= What you should do =
Print the entries exactly as given.

= Extracted entries =

[Start of Attachment]

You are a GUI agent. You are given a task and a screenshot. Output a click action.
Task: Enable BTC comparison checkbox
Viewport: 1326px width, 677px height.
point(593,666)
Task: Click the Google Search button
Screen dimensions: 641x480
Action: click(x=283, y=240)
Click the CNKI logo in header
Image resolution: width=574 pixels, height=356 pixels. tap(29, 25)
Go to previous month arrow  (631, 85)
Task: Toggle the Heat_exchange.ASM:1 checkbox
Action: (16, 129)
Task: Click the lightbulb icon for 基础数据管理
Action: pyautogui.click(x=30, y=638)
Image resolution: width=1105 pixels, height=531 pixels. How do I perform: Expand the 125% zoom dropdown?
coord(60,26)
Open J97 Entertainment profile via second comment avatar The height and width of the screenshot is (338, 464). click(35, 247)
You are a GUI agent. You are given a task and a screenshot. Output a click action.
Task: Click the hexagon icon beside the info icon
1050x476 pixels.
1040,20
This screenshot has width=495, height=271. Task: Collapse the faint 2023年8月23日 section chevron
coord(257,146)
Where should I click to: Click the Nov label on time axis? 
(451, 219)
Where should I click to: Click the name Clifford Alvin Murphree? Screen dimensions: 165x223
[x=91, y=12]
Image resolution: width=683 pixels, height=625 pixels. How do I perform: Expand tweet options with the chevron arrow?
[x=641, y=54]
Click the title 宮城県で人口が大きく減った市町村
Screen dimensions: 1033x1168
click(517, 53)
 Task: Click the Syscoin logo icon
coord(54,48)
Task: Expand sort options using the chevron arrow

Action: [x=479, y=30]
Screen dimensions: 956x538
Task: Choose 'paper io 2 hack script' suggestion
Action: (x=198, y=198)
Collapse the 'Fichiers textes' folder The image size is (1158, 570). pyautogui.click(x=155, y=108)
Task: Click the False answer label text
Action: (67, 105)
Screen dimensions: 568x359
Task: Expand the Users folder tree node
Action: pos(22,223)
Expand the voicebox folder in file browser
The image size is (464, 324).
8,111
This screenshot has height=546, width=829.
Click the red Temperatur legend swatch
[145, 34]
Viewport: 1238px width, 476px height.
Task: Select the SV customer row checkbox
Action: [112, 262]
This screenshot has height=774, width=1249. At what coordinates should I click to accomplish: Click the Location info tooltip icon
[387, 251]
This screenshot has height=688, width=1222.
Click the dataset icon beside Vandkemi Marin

[End of Attachment]

= Solved exercise =
You are a GUI agent. You are given a task and a screenshot. Output a click action.
Task: Enable BTC comparison checkbox
Viewport: 1326px width, 677px height.
point(593,666)
Task: Click the Google Search button
Screen dimensions: 641x480
Action: click(x=283, y=240)
Click the CNKI logo in header
Image resolution: width=574 pixels, height=356 pixels. tap(29, 25)
Go to previous month arrow  (631, 85)
Task: Toggle the Heat_exchange.ASM:1 checkbox
Action: (16, 129)
Task: Click the lightbulb icon for 基础数据管理
Action: pyautogui.click(x=30, y=638)
Image resolution: width=1105 pixels, height=531 pixels. How do I perform: Expand the 125% zoom dropdown?
coord(60,26)
Open J97 Entertainment profile via second comment avatar The height and width of the screenshot is (338, 464). click(35, 247)
You are a GUI agent. You are given a task and a screenshot. Output a click action.
Task: Click the hexagon icon beside the info icon
1050x476 pixels.
1040,20
This screenshot has width=495, height=271. Task: Collapse the faint 2023年8月23日 section chevron
coord(257,146)
Where should I click to: Click the Nov label on time axis? 
(451, 219)
Where should I click to: Click the name Clifford Alvin Murphree? Screen dimensions: 165x223
[x=91, y=12]
Image resolution: width=683 pixels, height=625 pixels. How do I perform: Expand tweet options with the chevron arrow?
[x=641, y=54]
Click the title 宮城県で人口が大きく減った市町村
Screen dimensions: 1033x1168
click(517, 53)
 Task: Click the Syscoin logo icon
coord(54,48)
Task: Expand sort options using the chevron arrow

Action: [x=479, y=30]
Screen dimensions: 956x538
Task: Choose 'paper io 2 hack script' suggestion
Action: (x=198, y=198)
Collapse the 'Fichiers textes' folder The image size is (1158, 570). pyautogui.click(x=155, y=108)
Task: Click the False answer label text
Action: (67, 105)
Screen dimensions: 568x359
Task: Expand the Users folder tree node
Action: pos(22,223)
Expand the voicebox folder in file browser
The image size is (464, 324).
8,111
This screenshot has height=546, width=829.
Click the red Temperatur legend swatch
[145, 34]
Viewport: 1238px width, 476px height.
Task: Select the SV customer row checkbox
Action: [112, 262]
This screenshot has height=774, width=1249. At what coordinates should I click to accomplish: Click the Location info tooltip icon
[387, 251]
This screenshot has height=688, width=1222.
Click the dataset icon beside Vandkemi Marin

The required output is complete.